In this article the authors review recent advances in the treatment of chronic kidney disease (CKD) with diabetes, and summarize evidence supporting combination therapy approaches to improve patient outcomes. Driven by the global rise in diabetes, the worldwide burden of CKD has nearly doubled since the 1990s. People with CKD have notably increased risks for premature cardiovascular disease (heart and blood vessels disease), kidney failure and death. CKD, diabetes, obesity and cardiovascular disease are closely interrelated and share common risk factors. These health conditions therefore comprise what is now known as cardiovascular-kidney-metabolic (CKM) syndrome. Recently approved medications, including sodium-glucose cotransporter 2 (SGLT2) inhibitors, glucagon-like peptide-1 receptor agonists (GLP-1RAs) and the non-steroidal mineralocorticoid receptor antagonist (ns-MRA) finerenone, represent agents capable of reducing metabolic, kidney and cardiovascular risk through complementary mechanisms of action. Current evidence supports use of these therapies in combination. Besides providing additive protective effects, combination therapy may also help reduce side effects. For instance, using an SGLT2 inhibitor in combination with finerenone helps decrease the risk for high potassium levels. Through the multipronged approach, combination therapy allows tailoring treatment for the individual patient characteristics and needs. Several planned and ongoing clinical trials continue to study the benefits of combination therapy in people with CKM syndrome. With building evidence supporting the use of combination therapy, it is crucial to raise awareness of the importance of this treatment approach and develop processes to incorporate new therapies into every day practice to support optimal care and improved outcomes.

Abstract: The global burden of chronic kidney disease (CKD) increased by nearly 90% in the period spanning 1990 to 2016, mostly attributed to an increase in the prevalence of CKD in diabetes.
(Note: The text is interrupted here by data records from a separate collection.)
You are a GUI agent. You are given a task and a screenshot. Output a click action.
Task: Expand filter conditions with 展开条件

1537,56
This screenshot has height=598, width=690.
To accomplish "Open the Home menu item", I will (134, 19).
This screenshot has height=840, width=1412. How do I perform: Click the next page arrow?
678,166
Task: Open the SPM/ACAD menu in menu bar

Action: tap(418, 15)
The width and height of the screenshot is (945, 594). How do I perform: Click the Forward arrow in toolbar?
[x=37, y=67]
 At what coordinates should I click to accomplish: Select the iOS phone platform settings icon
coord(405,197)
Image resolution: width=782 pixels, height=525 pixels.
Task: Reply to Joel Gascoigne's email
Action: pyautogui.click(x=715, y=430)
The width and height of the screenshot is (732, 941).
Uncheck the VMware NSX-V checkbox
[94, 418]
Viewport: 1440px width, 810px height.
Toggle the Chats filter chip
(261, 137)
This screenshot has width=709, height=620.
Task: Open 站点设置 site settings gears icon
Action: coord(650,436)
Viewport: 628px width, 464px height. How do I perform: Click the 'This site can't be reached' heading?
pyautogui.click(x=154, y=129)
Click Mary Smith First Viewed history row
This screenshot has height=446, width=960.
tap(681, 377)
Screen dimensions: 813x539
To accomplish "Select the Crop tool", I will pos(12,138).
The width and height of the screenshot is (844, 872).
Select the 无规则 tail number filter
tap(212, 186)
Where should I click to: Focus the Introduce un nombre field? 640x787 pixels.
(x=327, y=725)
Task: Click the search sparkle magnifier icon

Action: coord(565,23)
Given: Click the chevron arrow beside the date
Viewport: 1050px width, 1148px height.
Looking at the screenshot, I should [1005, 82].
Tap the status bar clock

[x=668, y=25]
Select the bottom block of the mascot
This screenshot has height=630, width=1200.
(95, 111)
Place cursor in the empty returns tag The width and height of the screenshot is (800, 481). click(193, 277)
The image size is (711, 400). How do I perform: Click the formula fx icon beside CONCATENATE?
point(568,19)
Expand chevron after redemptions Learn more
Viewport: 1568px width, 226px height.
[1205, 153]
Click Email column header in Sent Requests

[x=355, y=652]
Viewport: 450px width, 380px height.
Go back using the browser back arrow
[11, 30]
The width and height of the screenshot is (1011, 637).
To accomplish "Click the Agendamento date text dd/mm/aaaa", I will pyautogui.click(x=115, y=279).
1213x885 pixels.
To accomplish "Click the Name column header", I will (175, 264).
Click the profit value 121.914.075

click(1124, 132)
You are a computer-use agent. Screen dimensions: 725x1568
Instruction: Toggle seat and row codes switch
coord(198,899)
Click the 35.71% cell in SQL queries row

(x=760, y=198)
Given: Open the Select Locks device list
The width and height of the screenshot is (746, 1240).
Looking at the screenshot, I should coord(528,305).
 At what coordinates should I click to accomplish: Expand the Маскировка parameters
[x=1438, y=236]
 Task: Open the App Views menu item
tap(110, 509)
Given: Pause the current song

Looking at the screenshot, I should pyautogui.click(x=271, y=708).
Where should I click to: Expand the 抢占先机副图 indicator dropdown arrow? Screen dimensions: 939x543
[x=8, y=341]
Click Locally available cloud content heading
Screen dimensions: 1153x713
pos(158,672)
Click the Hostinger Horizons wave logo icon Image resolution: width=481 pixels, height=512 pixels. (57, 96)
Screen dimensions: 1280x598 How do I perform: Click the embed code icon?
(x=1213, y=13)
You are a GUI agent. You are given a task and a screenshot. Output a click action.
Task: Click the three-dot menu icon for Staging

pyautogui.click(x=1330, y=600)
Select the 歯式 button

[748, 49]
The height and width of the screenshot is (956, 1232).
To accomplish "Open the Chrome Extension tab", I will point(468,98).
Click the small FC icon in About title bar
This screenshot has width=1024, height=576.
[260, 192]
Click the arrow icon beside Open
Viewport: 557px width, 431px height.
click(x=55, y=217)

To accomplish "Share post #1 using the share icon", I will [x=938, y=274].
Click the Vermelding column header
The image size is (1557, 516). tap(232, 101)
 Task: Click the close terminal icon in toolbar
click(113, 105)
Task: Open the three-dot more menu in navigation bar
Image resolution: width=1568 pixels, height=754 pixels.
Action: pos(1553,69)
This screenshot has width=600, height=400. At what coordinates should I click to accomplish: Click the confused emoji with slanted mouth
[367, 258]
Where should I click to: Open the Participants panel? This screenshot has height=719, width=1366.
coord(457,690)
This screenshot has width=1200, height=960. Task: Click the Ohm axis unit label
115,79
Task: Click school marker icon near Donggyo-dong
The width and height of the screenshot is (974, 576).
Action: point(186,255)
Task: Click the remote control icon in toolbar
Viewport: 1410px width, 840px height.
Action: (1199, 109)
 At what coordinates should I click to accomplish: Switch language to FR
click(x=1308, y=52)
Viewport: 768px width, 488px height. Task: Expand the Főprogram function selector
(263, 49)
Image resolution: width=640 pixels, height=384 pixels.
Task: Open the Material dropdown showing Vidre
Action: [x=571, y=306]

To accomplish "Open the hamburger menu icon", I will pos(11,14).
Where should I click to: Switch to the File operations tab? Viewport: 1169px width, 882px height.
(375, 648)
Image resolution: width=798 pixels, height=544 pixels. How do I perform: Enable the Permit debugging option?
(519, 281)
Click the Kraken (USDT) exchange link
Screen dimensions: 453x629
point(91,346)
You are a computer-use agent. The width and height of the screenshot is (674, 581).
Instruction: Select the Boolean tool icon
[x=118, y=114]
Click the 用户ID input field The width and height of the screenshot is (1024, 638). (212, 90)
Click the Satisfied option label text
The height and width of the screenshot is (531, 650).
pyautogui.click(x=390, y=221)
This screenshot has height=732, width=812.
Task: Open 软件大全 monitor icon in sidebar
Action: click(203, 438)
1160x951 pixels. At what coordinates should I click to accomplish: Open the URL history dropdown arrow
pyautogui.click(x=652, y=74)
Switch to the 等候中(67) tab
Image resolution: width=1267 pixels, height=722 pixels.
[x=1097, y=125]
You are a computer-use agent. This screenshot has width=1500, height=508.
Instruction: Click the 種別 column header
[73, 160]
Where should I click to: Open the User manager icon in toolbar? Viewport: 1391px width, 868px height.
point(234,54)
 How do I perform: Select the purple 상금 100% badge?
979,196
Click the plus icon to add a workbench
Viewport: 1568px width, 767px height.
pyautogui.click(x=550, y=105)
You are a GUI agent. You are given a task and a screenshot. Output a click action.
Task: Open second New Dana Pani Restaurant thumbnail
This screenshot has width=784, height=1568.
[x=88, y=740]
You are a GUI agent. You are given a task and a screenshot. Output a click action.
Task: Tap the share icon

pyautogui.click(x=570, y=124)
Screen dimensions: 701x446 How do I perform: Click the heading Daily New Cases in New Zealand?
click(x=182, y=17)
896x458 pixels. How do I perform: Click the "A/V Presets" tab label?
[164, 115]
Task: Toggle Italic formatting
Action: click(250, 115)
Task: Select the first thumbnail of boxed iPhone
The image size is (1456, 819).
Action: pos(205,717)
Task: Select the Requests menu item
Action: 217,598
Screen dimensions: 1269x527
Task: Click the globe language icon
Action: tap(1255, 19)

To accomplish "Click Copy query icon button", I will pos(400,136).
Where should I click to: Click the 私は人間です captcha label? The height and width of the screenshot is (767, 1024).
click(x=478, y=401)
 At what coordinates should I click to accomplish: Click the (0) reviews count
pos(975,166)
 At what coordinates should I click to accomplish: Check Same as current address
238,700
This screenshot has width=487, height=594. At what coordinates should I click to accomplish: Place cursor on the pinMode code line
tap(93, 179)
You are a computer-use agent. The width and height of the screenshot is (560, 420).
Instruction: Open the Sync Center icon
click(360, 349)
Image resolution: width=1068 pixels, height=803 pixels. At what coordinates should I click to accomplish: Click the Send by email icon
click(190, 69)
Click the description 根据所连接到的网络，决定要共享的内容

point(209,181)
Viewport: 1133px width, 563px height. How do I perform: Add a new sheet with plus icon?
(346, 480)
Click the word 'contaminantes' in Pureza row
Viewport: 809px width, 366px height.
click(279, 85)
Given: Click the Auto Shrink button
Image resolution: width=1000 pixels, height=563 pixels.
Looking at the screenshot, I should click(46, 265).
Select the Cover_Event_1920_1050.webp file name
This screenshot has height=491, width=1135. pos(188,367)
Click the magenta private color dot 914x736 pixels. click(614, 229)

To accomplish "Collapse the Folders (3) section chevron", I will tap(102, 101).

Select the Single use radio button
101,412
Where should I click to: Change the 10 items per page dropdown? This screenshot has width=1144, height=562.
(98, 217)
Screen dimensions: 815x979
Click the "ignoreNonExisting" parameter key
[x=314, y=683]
People living with CKD have an elevated lifetime risk for cardiovascular disease (CVD) when compared with the general population, with risk increasing in parallel with albuminuria and kidney function decline. Metabolic disease, CKD and CVD share common risk factors including neurohumoral activation, systemic inflammation and oxidative stress, thus prompting the introduction of a broader construct of cardiovascular-kidney-metabolic (CKM) syndrome. An important rationale for the introduction of this concept are recent and ongoing therapeutic advancements fundamentally changing CKM management. Sodium-glucose cotransporter 2 (SGLT2) inhibitors, glucagon-like peptide-1 receptor agonists (GLP-1RAs) and the non-steroidal mineralocorticoid receptor antagonist (ns-MRA) finerenone have shifted the therapeutic paradigm for patients with CKD and have emerged in rapid succession as cornerstones of guideline-directed medical therapy (GDMT). Recently completed clinical trials of aldosterone synthase inhibitors and endothelin receptor antagonists have additionally reported additive antiproteinuric effects on the background of renin-angiotensin system and SGLT2 inhibition, with acceptable safety profiles. The sum of current evidence from both preclinical and clinical studies support combination therapy in the setting of CKD to achieve additive and potentially synergistic kidney and heart protection by addressing metabolic, hemodynamic, and pro-inflammatory and pro-fibrotic mechanistic pathways. This narrative review will discuss available evidence supporting combination GDMT in CKD with diabetes and additionally discuss ongoing and future trials evaluating the efficacy and safety of combination therapies for CKD with or without diabetes.